You are viewing a plain text version of this content. The canonical link for it is here.
Posted to solr-user@lucene.apache.org by aniljayanti <an...@yahoo.co.in> on 2013/12/03 07:12:32 UTC

Indexing Multiple Languages with solr (Arabic & English)

Hi,

I am working on solr for using searching by indexing with "text_general" for
"ENGLISH" language. Search is working fine. Now I have a Arabic text, which
needs to indexing and searching. Below is my basic config for English.* Same
field contains "ENGLISH" and "ARABIC" text in database*. Please guide me in
this.

<fieldType name="text_general" class="solr.TextField"
positionIncrementGap="100">
      <analyzer type="index">
        <tokenizer class="solr.StandardTokenizerFactory"/>
        <filter class="solr.StopFilterFactory" ignoreCase="true"
words="stopwords.txt" enablePositionIncrements="true" />
        
        <filter class="solr.LowerCaseFilterFactory"/>
      </analyzer>
      <analyzer type="query">
        <tokenizer class="solr.StandardTokenizerFactory"/>
        <filter class="solr.StopFilterFactory" ignoreCase="true"
words="stopwords.txt" enablePositionIncrements="true" />
        <filter class="solr.SynonymFilterFactory" synonyms="synonyms.txt"
ignoreCase="true" expand="true"/>
        <filter class="solr.LowerCaseFilterFactory"/>
      </analyzer>
    </fieldType>

I saw below configs in schema.xml file for Arabic language. 

 
    <fieldType name="text_ar" class="solr.TextField"
positionIncrementGap="100">
      <analyzer> 
        <tokenizer class="solr.StandardTokenizerFactory"/>
        
        <filter class="solr.LowerCaseFilterFactory"/>
        <filter class="solr.StopFilterFactory" ignoreCase="true"
words="lang/stopwords_ar.txt" enablePositionIncrements="true"/>
        
        <filter class="solr.ArabicNormalizationFilterFactory"/>
        <filter class="solr.ArabicStemFilterFactory"/>
      </analyzer>
    </fieldType>

Please suggest me to configure Arabic indexing and searching.

Thanks in Advance,

AnilJayanti




--
View this message in context: http://lucene.472066.n3.nabble.com/Indexing-Multiple-Languages-with-solr-Arabic-English-tp4104580.html
Sent from the Solr - User mailing list archive at Nabble.com.

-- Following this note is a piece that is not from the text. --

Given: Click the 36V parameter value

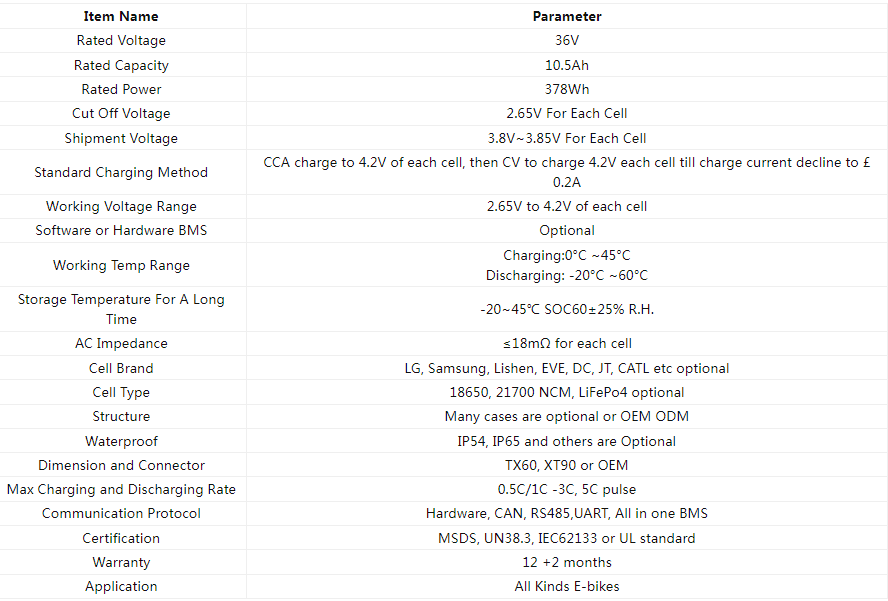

Re: Indexing Multiple Languages with solr (Arabic & English)

Posted by Alexandre Rafalovitch <ar...@gmail.com>.
It's just a text type. So, just declare another field and instead of
text_general or text_en, use text_ar. Then use copyField from source text
field to it.

Go through the tutorial, if you haven't yet. It explains some of the things.

Regards,
   Alex.

Personal website: http://www.outerthoughts.com/
LinkedIn: http://www.linkedin.com/in/alexandrerafalovitch
- Time is the quality of nature that keeps events from happening all at
once. Lately, it doesn't seem to be working.  (Anonymous  - via GTD book)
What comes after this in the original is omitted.